Problem statement
You are working away on some data analytics projects and you receive files that have incorrect headings on them. The problem is without opening the file, how can you change the headers on the columns within it?
To start off, lets look at file we want to change , below is a screen shot of the data with its headers contained inside:
So as you can see we have names and addresses. But what it if we want to change the address1 ,address2,address3,address4 to something different?
This could be for a number of reasons:
(A) You are going to use those columns as part of an SQL statement to insert into a database table, so you need to change the headers so that SQL statement won’t fail.
(B) Some other part of your code is using that data, but requires the names to be corrected so that does not fail.
(C) Your organisation has a naming convention that requires all column names to be a particular structure.
(D) All data of a similar type has to be of the same format, so it can be easily identified.
What would be the way to implement this in Python, then?
Below you will see the code I have used for this, looking to keep it simple:
import pandas as pd
#df = pd.read_csv("csv_import.csv",skiprows=1) #==> use to skip first row (header if required)

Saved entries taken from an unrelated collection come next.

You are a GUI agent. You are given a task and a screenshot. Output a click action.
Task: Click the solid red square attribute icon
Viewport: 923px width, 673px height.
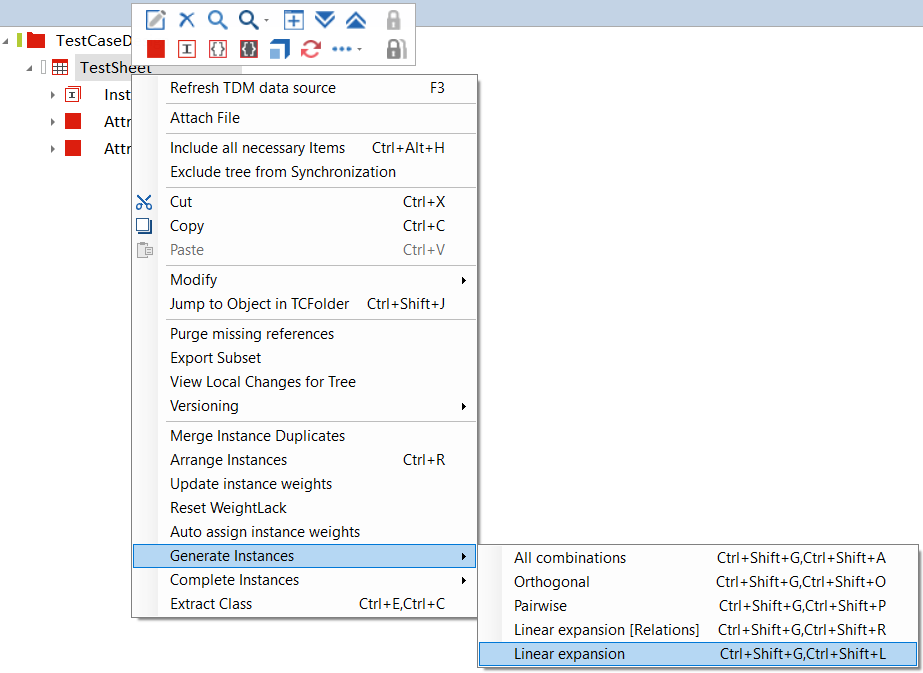click(156, 48)
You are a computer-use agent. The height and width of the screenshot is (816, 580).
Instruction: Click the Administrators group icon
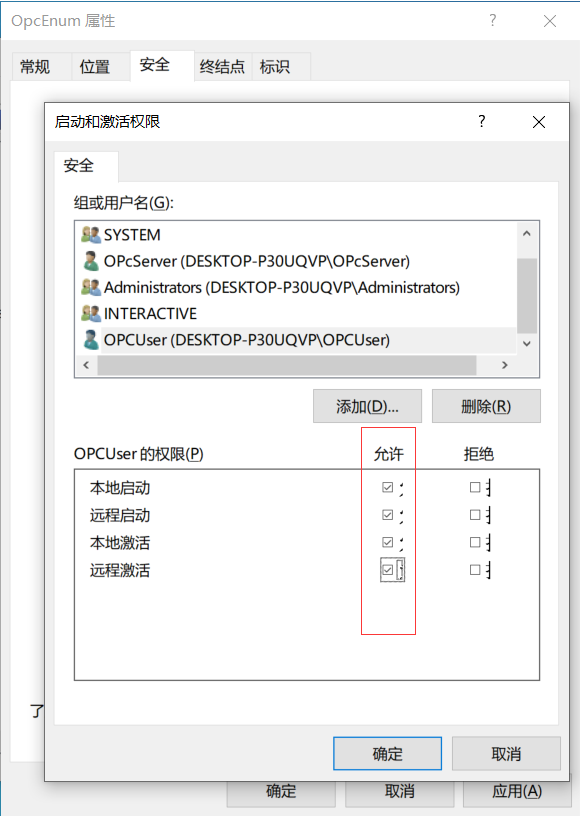click(x=91, y=288)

df = pd.read_csv("csv_import.csv") #===> Include the headers
correct_df = df.copy()
correct_df.rename(columns={'Name': 'Name', 'Address1': 'Address_1','Address2': 'Address_2','Address3': 'Address_3','Address4': 'Address_4'}, inplace=True)
print(correct_df)
#Exporting to CSV file
correct_df.to_csv(r'csv_export', index=False,header=True)

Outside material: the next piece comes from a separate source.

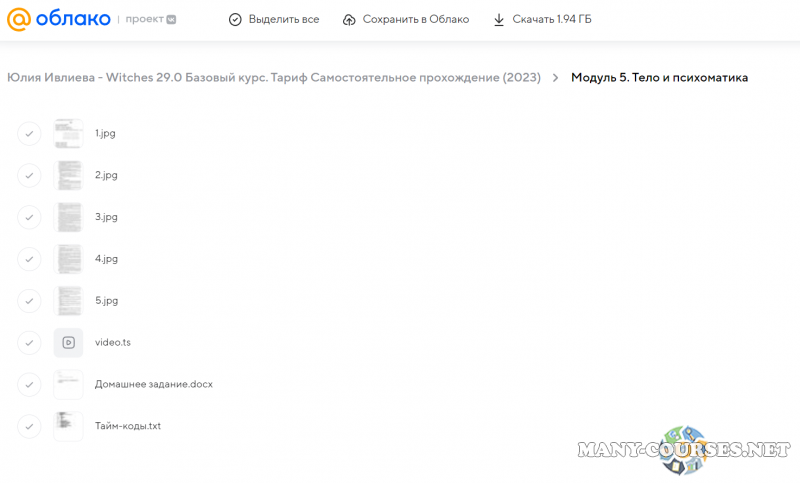The width and height of the screenshot is (800, 483).
Task: Click the select-all checkmark circle icon
Action: pos(234,19)
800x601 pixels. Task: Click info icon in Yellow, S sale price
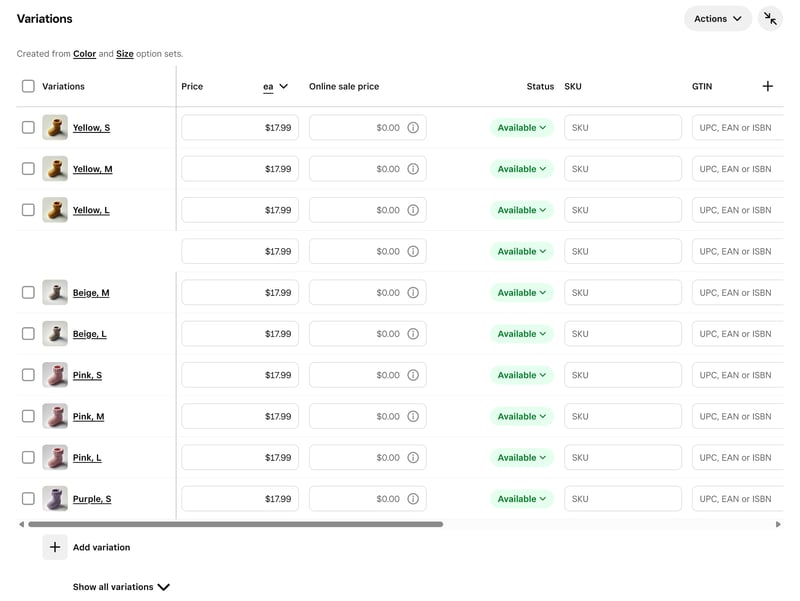tap(413, 128)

As can be seen there are eight rows in total. The steps are as follows:
- Import the CSV file .
2. Make a copy of the dataframe.
3. In the new dataframe, use the rename function to change any of the column headers you require, Address1, Address2, Address3, Address4.
4. Once the updates are completed then re-export the file with the corrected headers to a folder you wish.
As a result of the above steps, the output will appear like this:
And there you go. If you had an automated process, you could incorporate this in to ensure there was no failures on the loading of any data.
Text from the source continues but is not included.